(Available data Opens)

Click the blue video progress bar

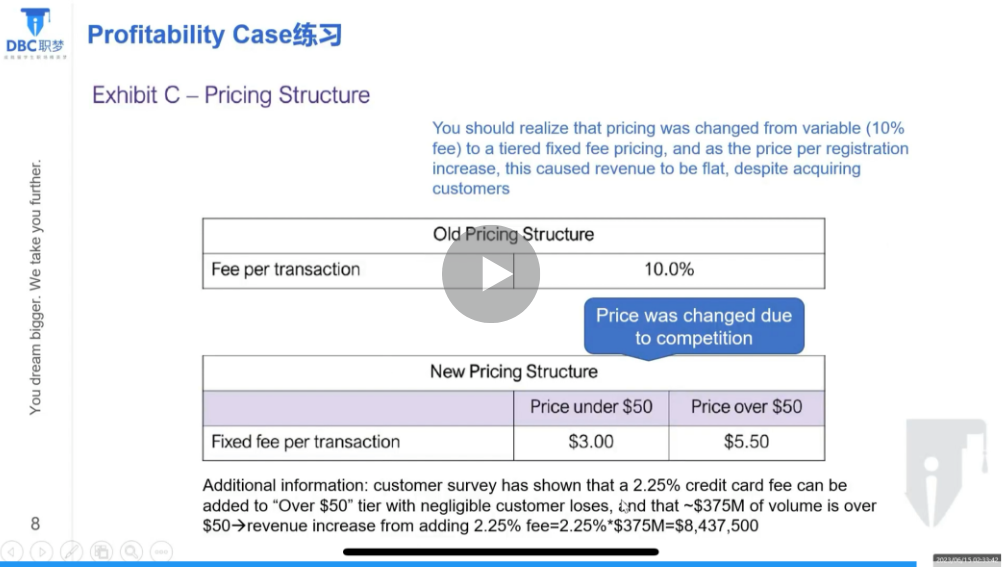click(x=458, y=564)
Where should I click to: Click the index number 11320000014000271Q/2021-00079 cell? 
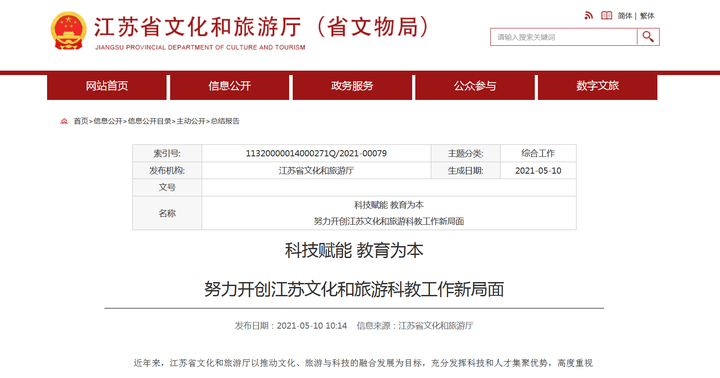(x=316, y=153)
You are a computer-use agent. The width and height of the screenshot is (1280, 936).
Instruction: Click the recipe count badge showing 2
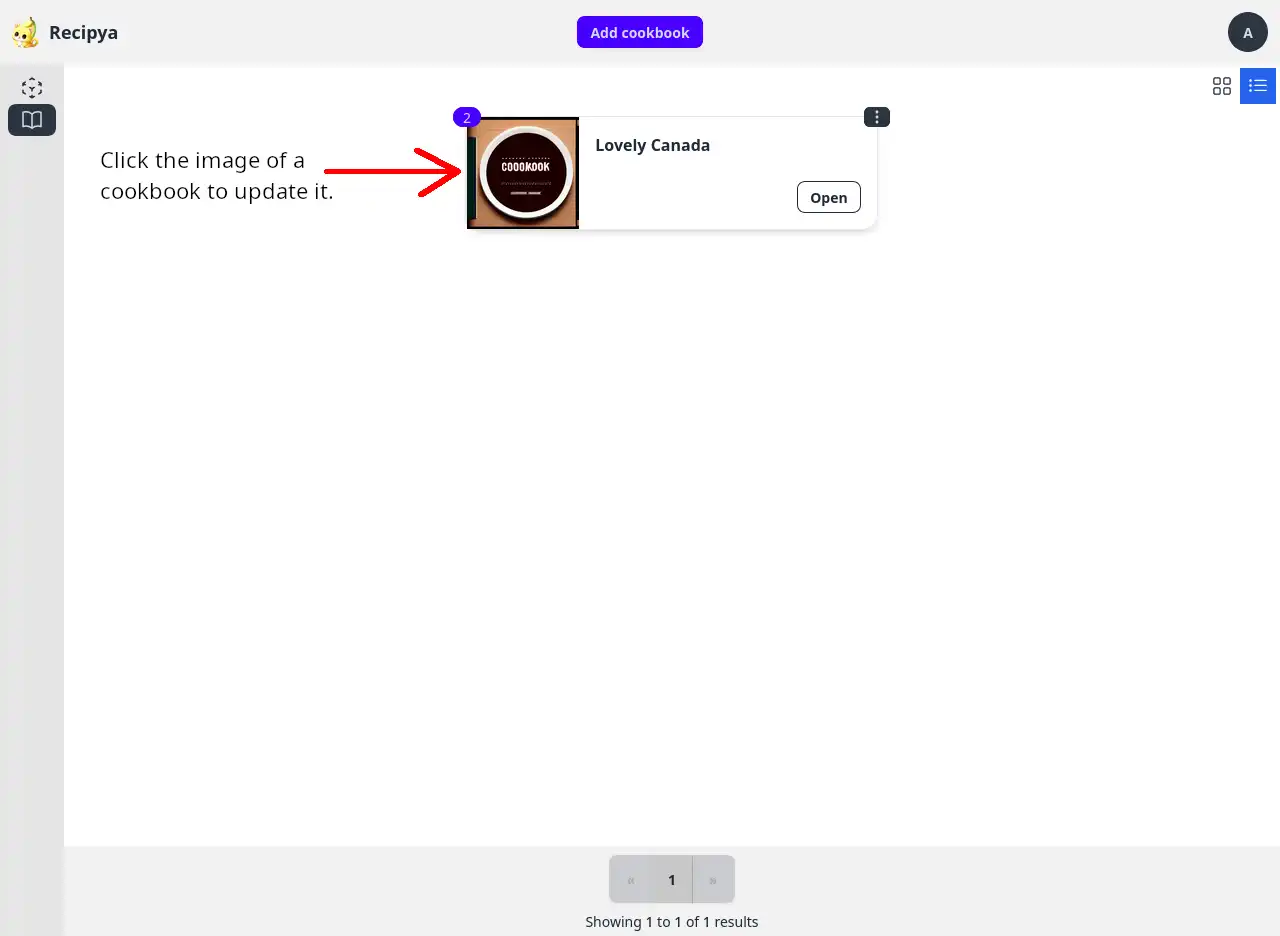click(x=467, y=117)
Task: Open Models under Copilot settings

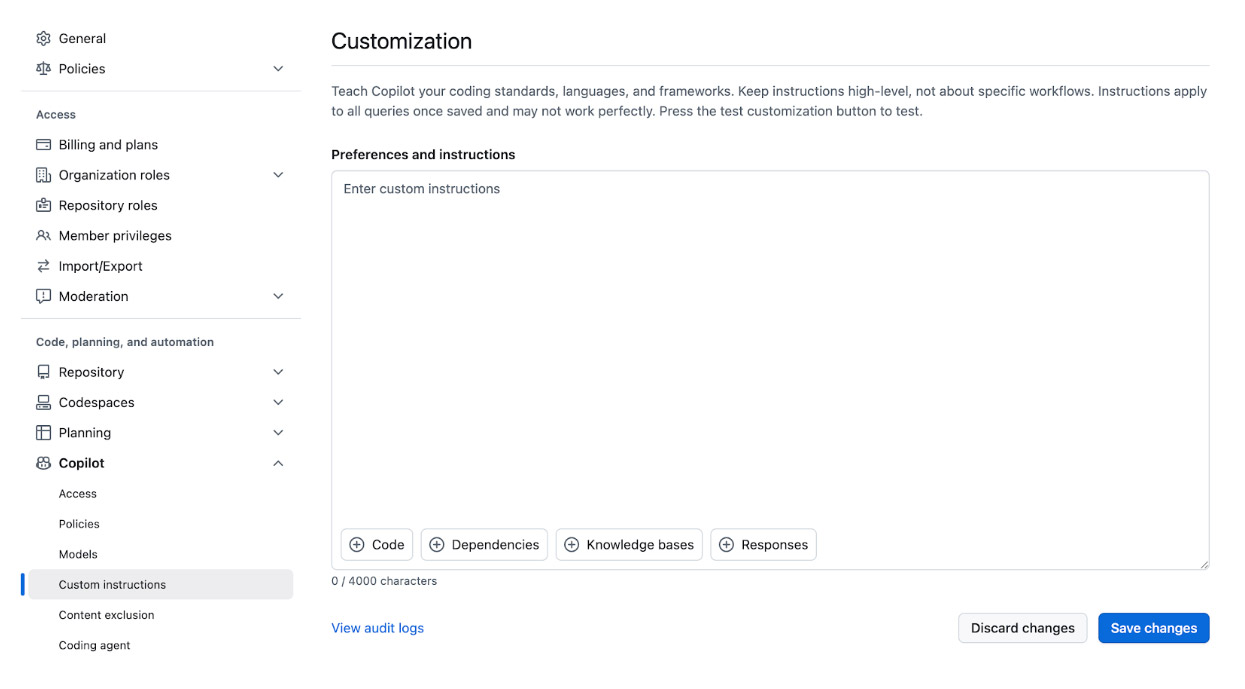Action: [78, 554]
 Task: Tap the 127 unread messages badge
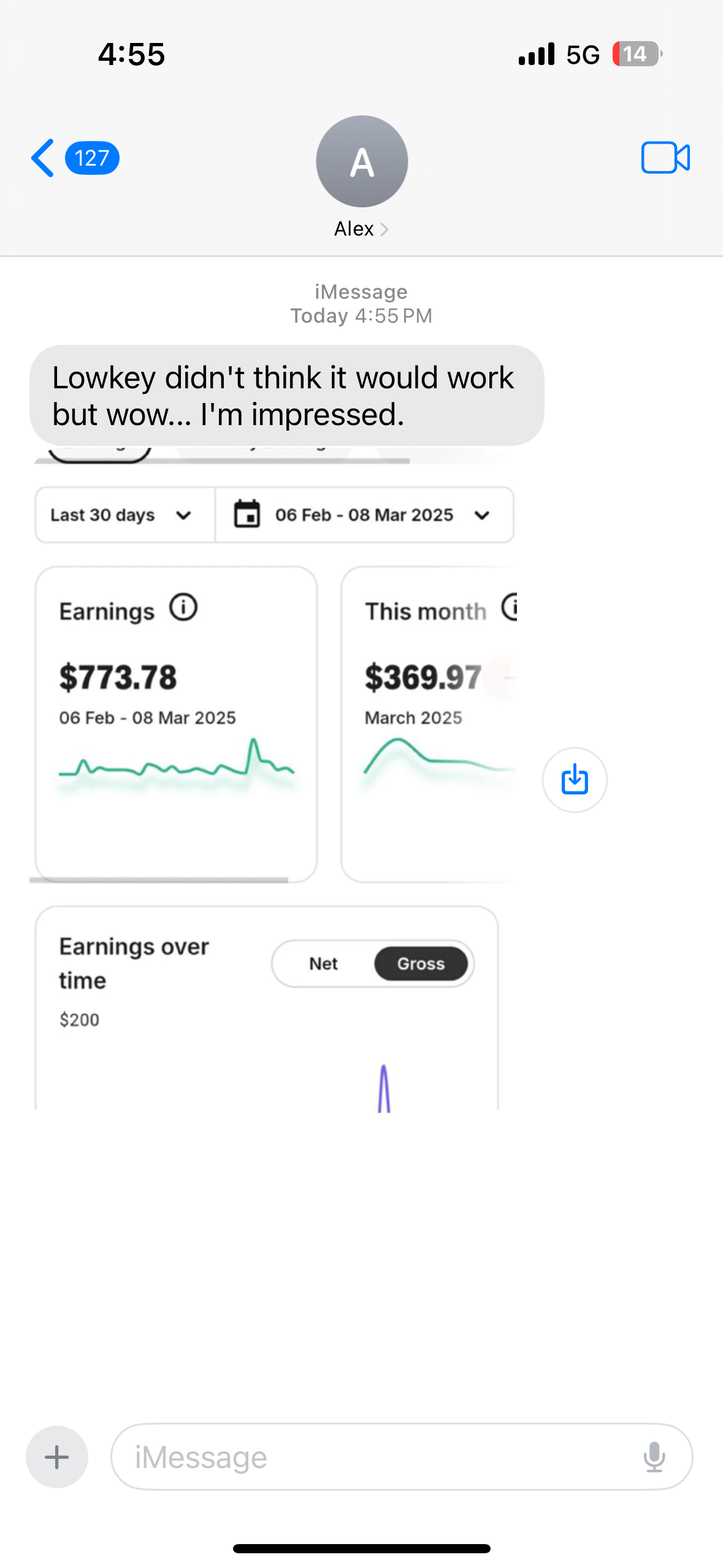click(x=92, y=158)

(Available data Closes)

> _Exercise directions_
After dropping every picture, transcribe each entry exactly.

> _Response below_
Click the blue video progress bar

click(x=458, y=564)
Where should I click to: Click the index number 11320000014000271Q/2021-00079 cell? 
(x=316, y=153)
You are a computer-use agent. The width and height of the screenshot is (1280, 936).
Instruction: Click the recipe count badge showing 2
click(x=467, y=117)
Task: Open Models under Copilot settings

Action: [78, 554]
 Task: Tap the 127 unread messages badge
click(x=92, y=158)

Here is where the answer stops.